Deleted Thread bunch of nonsense replies.


----------



## robjak (Mar 31, 2020)

I have trouble finding SOP locally, but this year Home depot has sent me some: (previous years i would use MOP)

https://www.homedepot.com/p/Liquid-SOP-Fertilizer-LSOP-1G/316885071
https://www.homedepot.com/p/40-lbs-Box-SOP-Fertilier-GSOP-40/316885116

Price is good, shipping is free, but it did take 3 weeks to get to me. I just got it and have yet to use but will probably spread some tomorrow.


----------



## JohnH2019 (May 1, 2019)

Deleted


----------



## Virginiagal (Apr 24, 2017)

Soil tests give recommendations for adding nutrients to soil, not to leaves. You need to be careful about burning leaves. Here's an article to read.
https://ipm.missouri.edu/MPG/2019/4/foliarFeeding/


----------



## JohnH2019 (May 1, 2019)

Deleted


----------



## Lawn Whisperer (Feb 15, 2021)

Sulfate of Potash (SOP) 0-0-50 and Potassium Nitrate 13-0-44.
Both are potassium sources that can come in granular forms and can be applied foliar.


----------



## robjak (Mar 31, 2020)

Dude,

You asked how to increase potassium in your soil with spray and granular. Your test showed a deficiency in potassium of which you stated. I gave you direct links to "the preferred potassium source" both a spray and granular.
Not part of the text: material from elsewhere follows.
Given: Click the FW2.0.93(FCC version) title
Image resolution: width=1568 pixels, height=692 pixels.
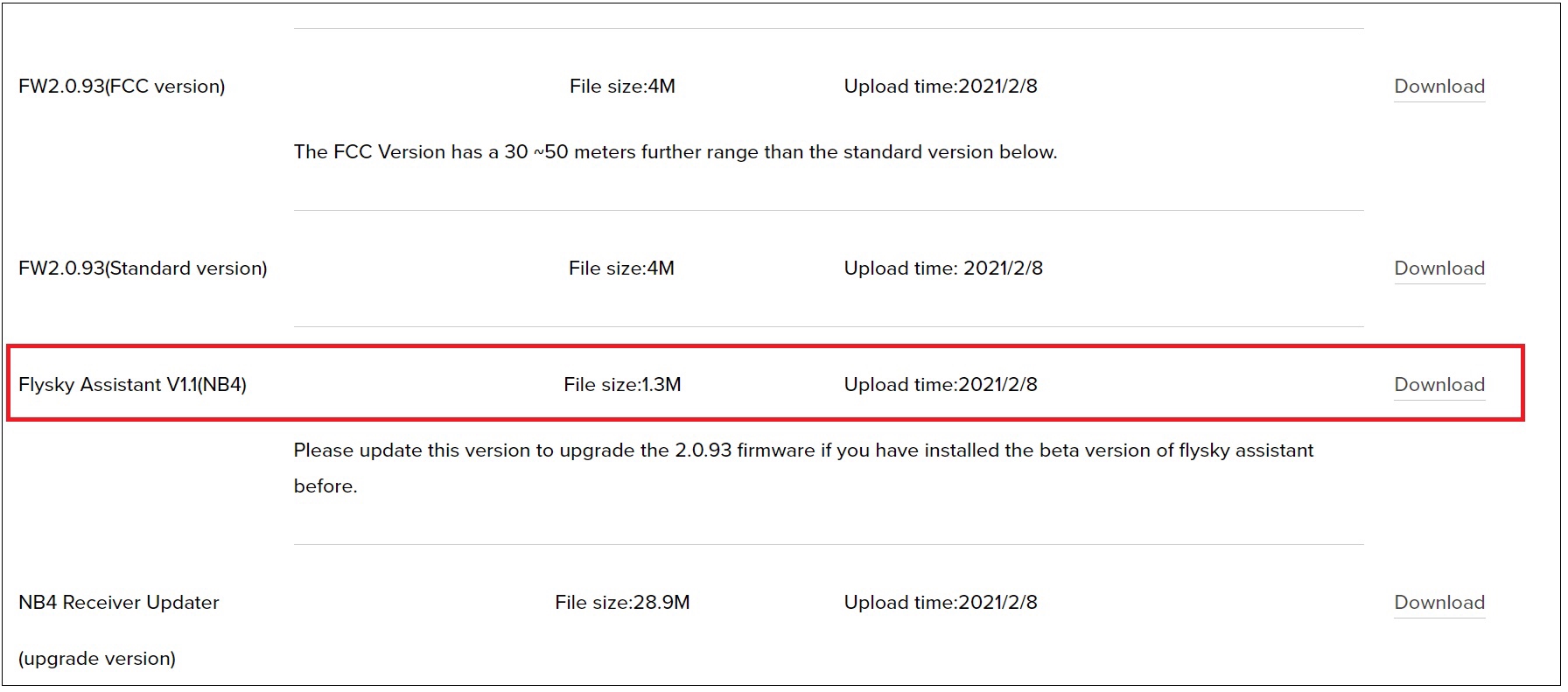Looking at the screenshot, I should (x=122, y=87).
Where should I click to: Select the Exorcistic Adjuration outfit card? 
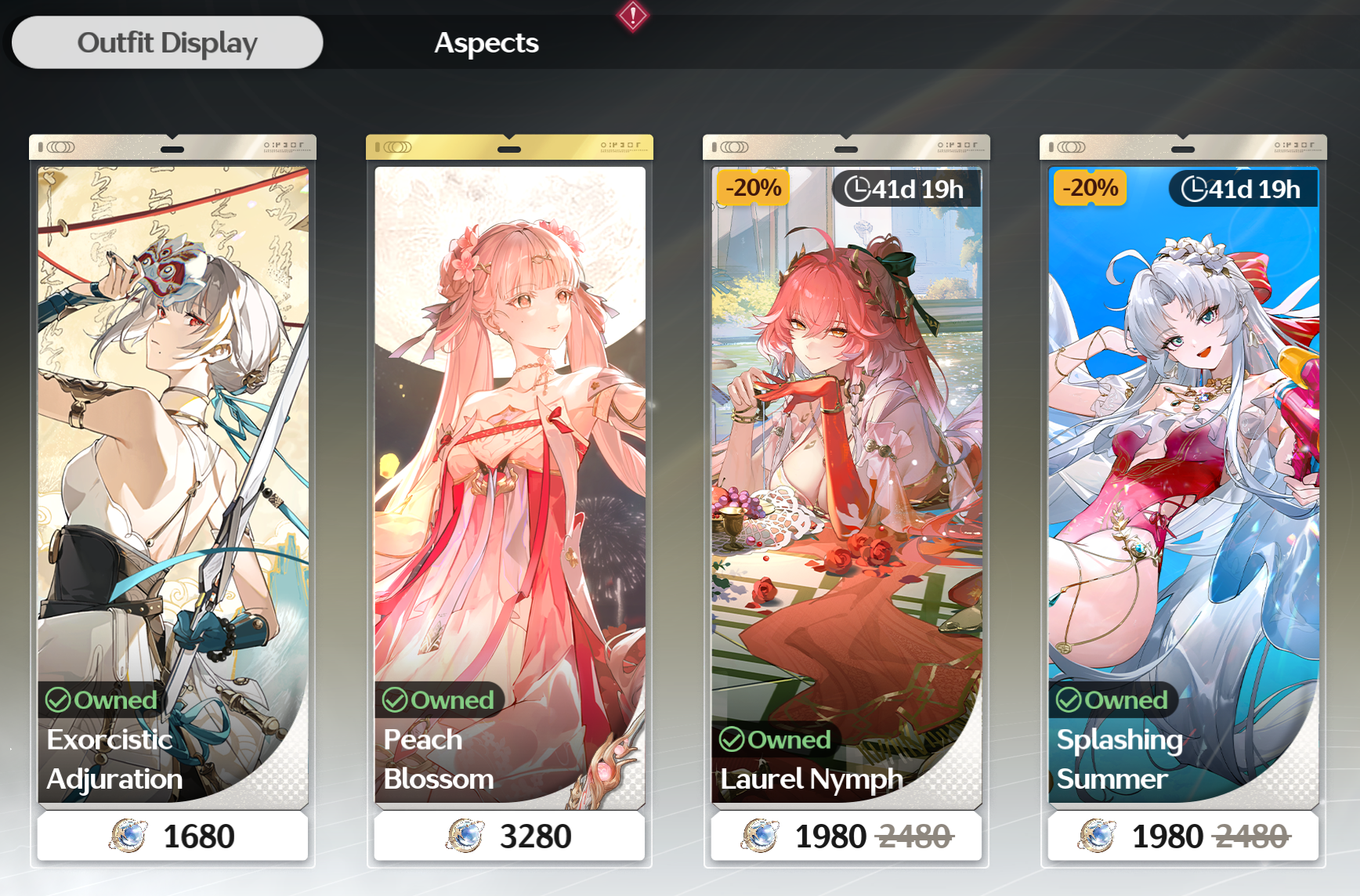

VirginiaGal gave you some good advice to watch out when spraying large amounts (spraying is usually not able to overcome the deficiency that you have).

If you need some other advice, you should ask.


----------



## Ware (Jan 28, 2017)

@JohnH2019 what you have done here is extremely disruptive to the forum. If you do not want feedback from other members, do not start a topic.


----------